Since intuition is so subjective, more care is needed.
*String concatenation* is one thing, strcat is another.
The concatenation of "abc" with "efg" is "abcefg", but
when you're talking about the data accessed by strcat
there are also storage locations involved, not some
abstract value space. And it is not at all evident
that there is only one "right" way to handle that
storage in cases where there is overlap between input
and output.

From the point of view of run-time efficiency, if a
strcat-like function were required to produce well-
defined behavior of the kind that some seem to think
is desired, it would have to, for *every* invocation,
perform some additional testing to determine whether
there is overlap, or else it would have to use a
considerably less efficient method all the time. The
trade-off would not be acceptable to many users (who
currently don't have any problem using strcat properly).

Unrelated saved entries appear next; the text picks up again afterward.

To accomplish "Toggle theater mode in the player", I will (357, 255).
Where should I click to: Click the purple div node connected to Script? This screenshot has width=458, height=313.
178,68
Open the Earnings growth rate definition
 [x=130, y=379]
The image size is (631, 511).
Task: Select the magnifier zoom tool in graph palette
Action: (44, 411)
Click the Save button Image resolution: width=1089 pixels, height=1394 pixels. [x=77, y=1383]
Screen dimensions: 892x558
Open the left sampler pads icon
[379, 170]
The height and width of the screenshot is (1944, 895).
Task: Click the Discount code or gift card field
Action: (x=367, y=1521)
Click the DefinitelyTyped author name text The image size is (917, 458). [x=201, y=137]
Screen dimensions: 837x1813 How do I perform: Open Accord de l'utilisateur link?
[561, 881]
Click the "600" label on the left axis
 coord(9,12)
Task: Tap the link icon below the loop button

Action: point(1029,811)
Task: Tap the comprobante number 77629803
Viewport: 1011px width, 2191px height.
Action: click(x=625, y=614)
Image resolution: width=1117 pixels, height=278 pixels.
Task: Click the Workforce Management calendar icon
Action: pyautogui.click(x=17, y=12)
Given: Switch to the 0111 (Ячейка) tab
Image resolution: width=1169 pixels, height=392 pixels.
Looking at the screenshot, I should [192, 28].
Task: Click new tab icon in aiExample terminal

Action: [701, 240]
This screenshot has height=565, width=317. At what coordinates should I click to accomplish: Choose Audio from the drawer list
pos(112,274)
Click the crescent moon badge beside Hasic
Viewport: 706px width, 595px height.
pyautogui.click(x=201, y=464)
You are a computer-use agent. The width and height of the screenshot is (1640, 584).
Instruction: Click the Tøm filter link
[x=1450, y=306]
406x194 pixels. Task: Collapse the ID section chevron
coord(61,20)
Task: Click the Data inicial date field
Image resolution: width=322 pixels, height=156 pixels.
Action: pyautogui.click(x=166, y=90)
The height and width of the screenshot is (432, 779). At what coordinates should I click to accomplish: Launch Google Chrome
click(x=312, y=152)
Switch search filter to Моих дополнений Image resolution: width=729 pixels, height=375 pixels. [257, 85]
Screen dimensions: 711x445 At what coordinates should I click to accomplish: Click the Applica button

We went through this with memcpy, and the result was
to provide a separate "better-defined" function memmove.
Note that the advent of memmove did not cause a mass
exodus away from using memcpy, because many programmers
are able to use both of them as appropriate, and cases
of potential overlap are relatively uncommon.
The standard
doesn't capture the intuitive (or, if you prefer, naive)
expectation. Which is fine by me, as I don't expect that
intuition will be sufficient for robust programming.
Indeed, we hear frequent demands that the C standard
ought to specify things so that programmers don't need
to know the specifications or think about what they're
doing. That approach to programming doesn't get one
very far before getting into trouble.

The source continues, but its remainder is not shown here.